Muniland needs defenders when Meredith Whitney talks her book

By Cate Long
February 23, 2012

Yesterday DealBook announced the dreariest news possible for muniland: Meredith Whitney is publishing a book entitled Downgraded: Why the Next Economic Crisis Will Be Local, which is due out in November. DealBook says:

In the book, Ms. Whitney — who shook [municipal] bond markets with a 2010 appearance on “60 Minutes” in which she predicted scores of municipal defaults –will “reveal why America’s cities and states are in deeper trouble than is commonly realized,” according to the publisher.

The truth is that when Whitney made her infamous muniland prediction, she spooked retail investors into fleeing the municipal bond market in droves. These investors suffered tens of billions of dollars in losses, thanks to her.

The biggest problem at the time of Whitney’s call was that no muniland market professionals stepped up to refute her “opinions.” There are several reasons for the lack of push back: Muniland professionals thought her call was so outlandish no one would believe it; the media didn’t have a deep bench of municipal bond professionals to call upon to refute her; and by tradition and compliance rules, most municipal bond professionals are hesitant to speak in public. So Whitney had the stage pretty much to herself to knock down the municipal bond market.

Now Whitney is altering her story. Whereas she previously proclaimed that weak fiscal conditions will cause hundreds of billions of dollars in municipal bond defaults, she now says only that horrific fiscal conditions are hidden away from public view. The truth is that practically every state and local entity is down in the trenches fighting the hard battles to right its fiscal position. Day after day local and national media are full of stories of program cuts, shrinking numbers of government employees, pension reforms and very low municipal bond issuance. For example Illinois, the nation’s weakest state fiscally speaking, commences its budget battle today with the governor releasing his proposal for the coming fiscal year. From the Illinois Statehouse News:

Illinois’ local governments, parks, prisons and police officers are going to have to fight over the leftovers of Gov.
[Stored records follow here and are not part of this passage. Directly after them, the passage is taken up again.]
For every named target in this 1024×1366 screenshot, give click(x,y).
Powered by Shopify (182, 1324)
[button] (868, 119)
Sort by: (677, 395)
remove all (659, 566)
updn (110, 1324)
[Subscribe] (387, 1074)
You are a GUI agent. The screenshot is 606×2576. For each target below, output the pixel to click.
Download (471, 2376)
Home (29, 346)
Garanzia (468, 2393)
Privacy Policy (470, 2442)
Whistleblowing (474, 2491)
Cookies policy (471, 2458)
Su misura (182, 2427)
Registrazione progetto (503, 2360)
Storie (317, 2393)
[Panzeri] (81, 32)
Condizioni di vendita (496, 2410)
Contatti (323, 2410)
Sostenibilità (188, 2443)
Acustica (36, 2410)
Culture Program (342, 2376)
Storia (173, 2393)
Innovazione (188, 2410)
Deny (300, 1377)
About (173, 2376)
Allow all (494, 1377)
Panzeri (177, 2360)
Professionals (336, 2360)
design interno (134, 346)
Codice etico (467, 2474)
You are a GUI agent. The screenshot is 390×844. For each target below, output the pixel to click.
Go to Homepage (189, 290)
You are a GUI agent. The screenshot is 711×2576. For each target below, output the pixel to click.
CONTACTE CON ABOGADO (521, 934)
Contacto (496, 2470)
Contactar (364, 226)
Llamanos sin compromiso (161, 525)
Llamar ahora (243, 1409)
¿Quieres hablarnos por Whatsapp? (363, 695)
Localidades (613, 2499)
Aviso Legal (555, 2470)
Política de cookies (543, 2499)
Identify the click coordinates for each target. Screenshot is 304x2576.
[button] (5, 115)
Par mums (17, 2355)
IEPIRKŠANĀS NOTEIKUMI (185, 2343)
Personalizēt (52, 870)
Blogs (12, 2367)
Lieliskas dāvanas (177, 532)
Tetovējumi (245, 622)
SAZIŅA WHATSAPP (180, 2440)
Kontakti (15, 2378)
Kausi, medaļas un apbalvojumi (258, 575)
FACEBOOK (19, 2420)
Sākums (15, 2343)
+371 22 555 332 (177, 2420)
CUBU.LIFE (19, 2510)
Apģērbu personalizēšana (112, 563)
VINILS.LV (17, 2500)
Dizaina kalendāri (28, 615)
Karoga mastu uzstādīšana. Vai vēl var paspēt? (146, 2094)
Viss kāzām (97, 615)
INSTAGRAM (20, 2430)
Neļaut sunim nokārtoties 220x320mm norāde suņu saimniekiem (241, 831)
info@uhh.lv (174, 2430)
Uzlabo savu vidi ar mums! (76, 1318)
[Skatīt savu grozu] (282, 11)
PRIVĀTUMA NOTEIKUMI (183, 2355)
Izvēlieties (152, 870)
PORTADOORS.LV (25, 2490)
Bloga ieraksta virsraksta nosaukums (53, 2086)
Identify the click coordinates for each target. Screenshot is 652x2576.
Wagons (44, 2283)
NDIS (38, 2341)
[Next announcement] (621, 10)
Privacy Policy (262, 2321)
Pat Quinn’s budget proposal.

“There is no new money for anything,” said Quinn’s Budget Director David Vaught on Tuesday night. “Everything but Medicaid and pensions will be squeezed.”

It’s hard to know what new insights Whitney has developed about state and local government finances, but those who saw her previous research report of more than 600 pages were underwhelmed by its lack of new information. Debt levels for state and local governments are well documented and, with the exception of a few outliers (think Illinois, New Jersey and California), considered sustainable at 1 percent to 6 percent of state tax revenues. Government accounting standard-setters are crafting new templates for pension liability disclosure, and the Securities and Exchange Commission has taken action against New Jersey for faulty pension disclosure. Other states and municipalities have taken note and scurried to open the kimono.

Ex-Financial Times blogger John McDermott had a great pull-quote from Michael Lewis’s book, which was lavish in its praise of Whitney:

The point of Meredith Whitney’s investigation, in her mind, was not to predict defaults in the municipal-bond market. It was to compare the states with one another so that they might be ranked. She wanted to get a sense of who in America was likely to play the role of the Greeks, and who the Germans. Of who was strong, and who weak. In the process she had, in effect, unearthed America’s scariest financial places.

It doesn’t take a high-profile Wall Street analyst to rank the relative prosperity of U.S. states. It’s pretty well understood that those along the coasts are the wealthiest but have high social-safety-net obligations. The middle of the nation has more moderate social support burdens. With the exception of a handful of fiscally distressed municipalities, states and cities are slightly battered but addressing their problems and shrinking their employment rosters, pension liabilities and debt loads. America, apart from the federal government, is slimming down and getting itself in shape.

Muniland will need to prepare for the next onslaught with a strong bench of knowledgeable professionals available to speak publicly. I’ll be working up a media contact list, so let me know if you would like to be on call to defend against Whitney’s second assault.